I arrived in Marrakech with my two college-aged sons, the older of whom was quite ill from a bad meal in Cairo the day before. We checked into our riad (a traditional Moroccan home converted into a hotel) and made my sick son as comfortable as possible. His only request was to bring him some bread and water. Simple, right?

Not during Ramadan when the entire Muslim world fasts until after sunset. We had several hours until we’d be able to find any food. Still, my youngest son and I went to look and glean as much a sense of this city as we could in our one evening there.

The solar system of old Marrakech spins around the sun that is Djemaa el-Fnaa. From there, the city’s main square, streets and alleyways spiderweb their way through the old medina. My youngest son and I ventured toward the square with motor bikes whizzing past us every few feet, even in the narrowest of alleys. On the way, we thankfully found a small stall selling both bread and water and took these to my other son. Then we retraced our steps to the square to immerse ourselves in as much of Marrakech as one evening would allow.

Marrakech may not be a “typical” Moroccan city. Snake charmers, pet monkeys, buskers, and food vendors beyond count inhabit Jemaa el-Fnaa.
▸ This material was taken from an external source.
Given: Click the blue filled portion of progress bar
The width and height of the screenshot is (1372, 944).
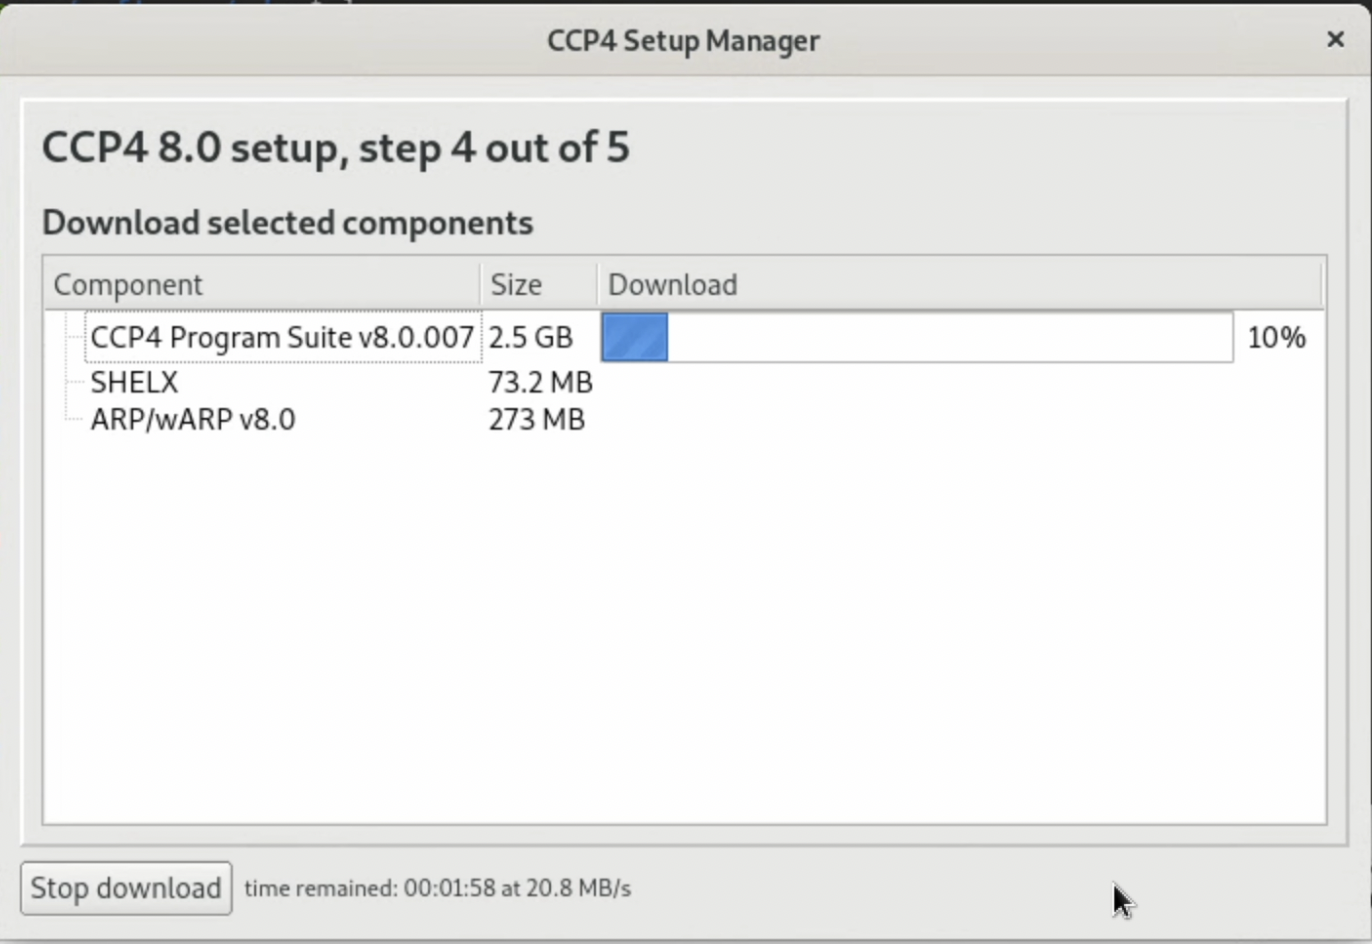Looking at the screenshot, I should [x=635, y=337].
It may seem all a show for tourists, but locals congregate there as well to hear the traditional storytellers or just soak in the excitement of the place. So in we waded.
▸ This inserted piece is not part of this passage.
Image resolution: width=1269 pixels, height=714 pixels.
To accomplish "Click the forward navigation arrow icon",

If you want to shop, head to the nearby souk. Clothing, arts and crafts, dried fruit, spices — all that and more awaits. But we simply wanted to absorb the vibe. We ate at a touristy restaurant overlooking the square … mostly for the view it provided. When the chicken tagine I ordered arrived, it was covered by a traditional colorful ceramic cone. The waiter lifted the cone to reveal the stew-like Moroccan staple of chicken, potatoes, carrots, and peas flavored with turmeric, saffron, and garlic and topped by two large halved lemons. After our meal, we wandered past the lamp sellers, musicians, horse carriages, and the food stalls wafting the scent of spices and roasting meat throughout the square. Eventually, we headed back to our riad down alleys now quiet, almost desolate, dark yet without menace.

Our riad, like most in Marrakech, had its own charms with lounging areas and a small pool in the courtyard.
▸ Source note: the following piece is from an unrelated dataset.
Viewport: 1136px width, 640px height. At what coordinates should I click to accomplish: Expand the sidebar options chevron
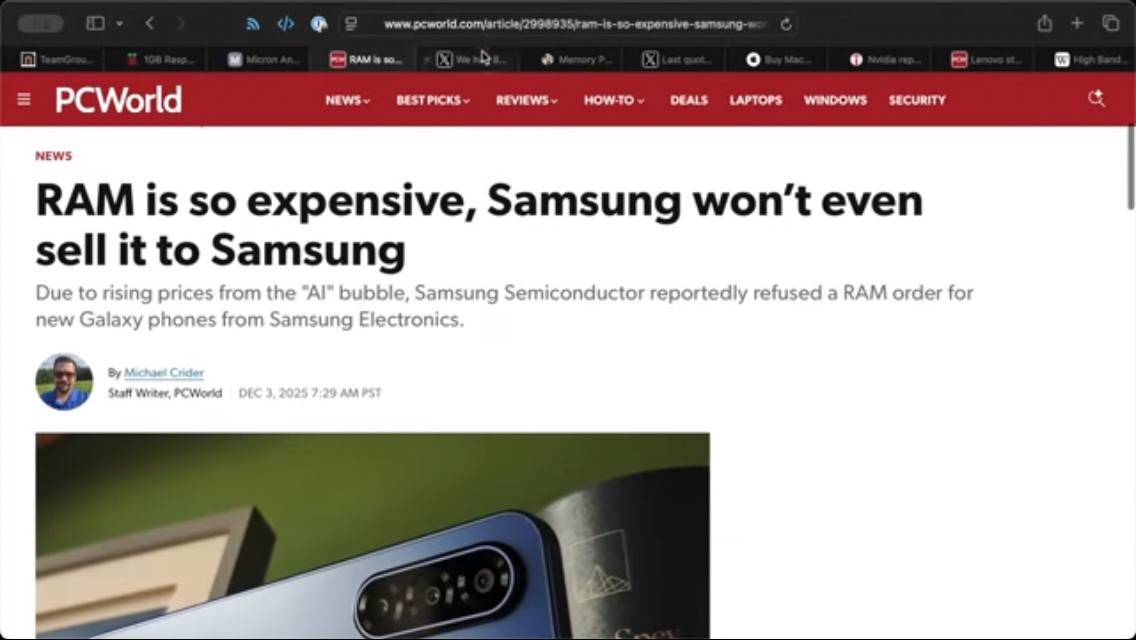click(120, 23)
Morning brought more exploration, down new alleys as we watched Marrakech come to life. So too did my oldest son, who was feeling much better after a night of rest. As we left this city, I realized that the short time there afforded us only a glimpse. A taste — and a spicy one at that. One that made me realize I must one day return.

After all, there are so many alleys left unexplored.